2. Pyrenäenüberquerung oder: Auch
schlechten Umständen lässt sich etwas Gutes abgewinnen
     
    Der
Himmel war bedeckt und die Luft angenehm kühl; ideales Laufwetter, na super!
Wir gingen zunächst die Asphaltstraße entlang, ehe wir dann auf einen Feldweg
abbogen. Es ging ständig bergauf und bergab, an einsamen, teilweise verfallenen
Höfen vorbei, durch Felder und Wälder an einem munteren Flüsschen entlang. Wir
schauten uns um und sahen die kleine Stadt mit ihrer großen Burg im Tal
verschwinden, während sich vor uns steil die Pyrenäen auftaten. Auf den Gipfeln
lag noch Schnee und über tausend Meter Höhenunterschied wollten von uns noch
bewältigt werden! Wir durchquerten ein kleines Dorf, das von dem Fluss geteilt
wurde, der hier gleichzeitig die Grenze zu Spanien bildete. So gehörte die eine
Hälfte des Dorfes noch zu Frankreich, während die andere Hälfte schon zu
Spanien gehörte! Spanien! Juhu!
    Später
wurde der kleine Fluss zu einem rauschenden Wildbach, zu dem uns ein immer
schmaler werdender Pfad mal hinab und dann wieder steil zur Landstraße hinauf
führte. Manchmal kam uns unser Wegweiser, der gelbe Pfeil, wie Schikane vor,
weil wir doch immer wieder auf der Asphaltstraße landeten.
    Wir
hatten schon bemerkt, dass einige „Rucksäcke“ einfach nur der Landstraße
folgten, weil die nicht ganz so steil war, aber den Clou stellte ein französisches
Auto mit zwei Frauen dar, das an jeder Einbuchtung der Straße stand. Wir
grüßten jedes Mal freundlich, ohne den Sinn zu verstehen, bis wir erkannten,
was es damit auf sich hatte. Dieses Auto, das wir auch später noch öfter sahen,
gehörte zu einer Gruppe von sieben Franzosen und diente als Gepäcktransport. An
den Einbuchtungen warteten immer zwei Personen (die sich auch mal abwechselten)

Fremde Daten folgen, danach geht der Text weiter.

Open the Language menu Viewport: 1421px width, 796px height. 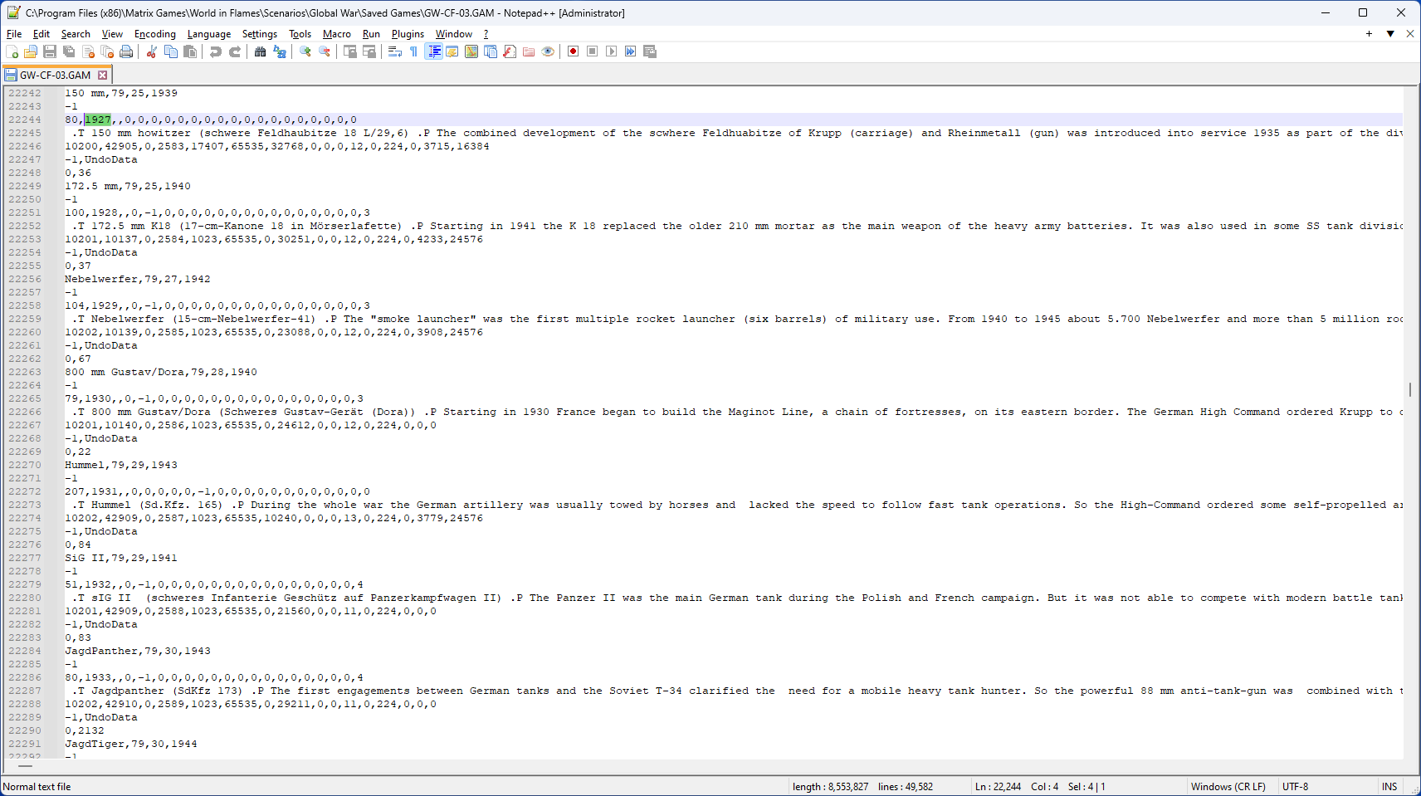208,34
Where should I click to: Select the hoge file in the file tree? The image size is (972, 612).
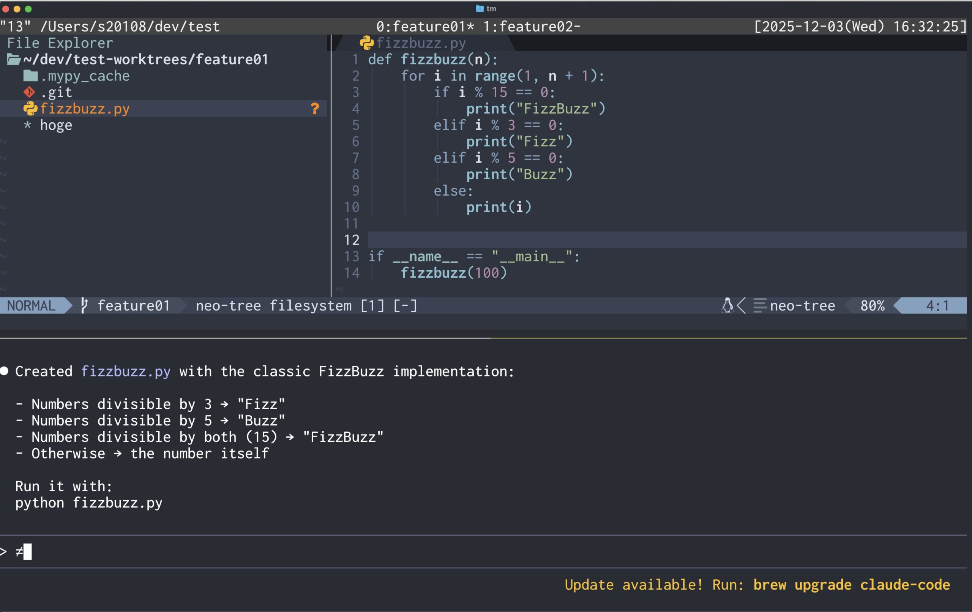point(56,125)
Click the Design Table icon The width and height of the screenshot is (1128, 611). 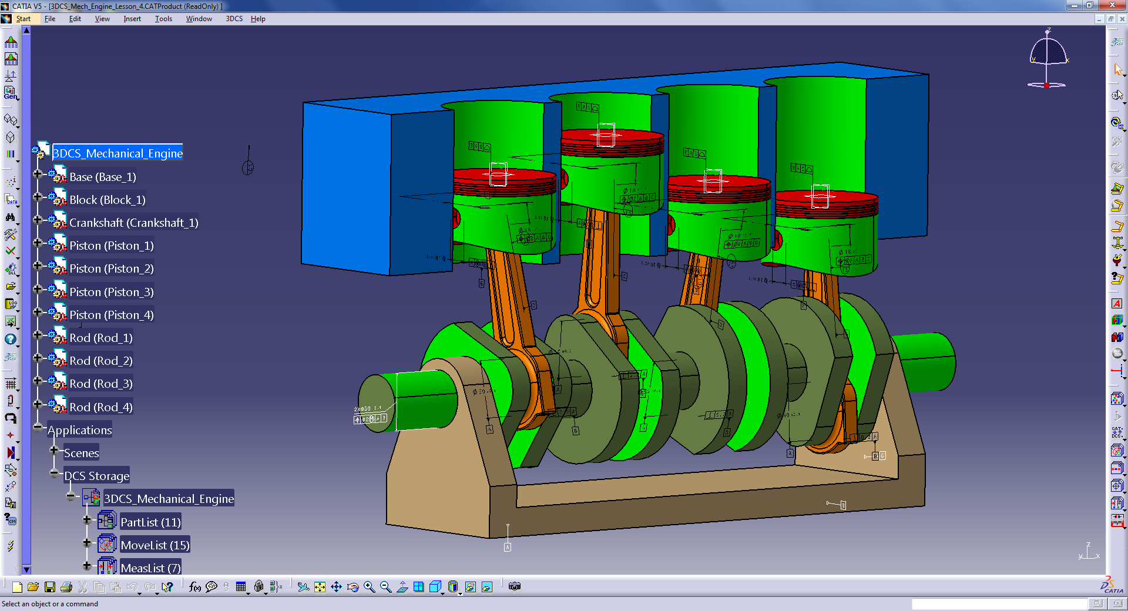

und versorgten die anderen mit Proviant. Gute Idee, aber wir wollten als
richtige Pilger unser Gepäck selbst tragen und das wurde immer schwerer und
schwerer, obwohl wir zwischendurch öfter Pause machten und dabei das Gewicht
durch das Verbrauchen von Nahrung und Getränken zu verringern versuchten.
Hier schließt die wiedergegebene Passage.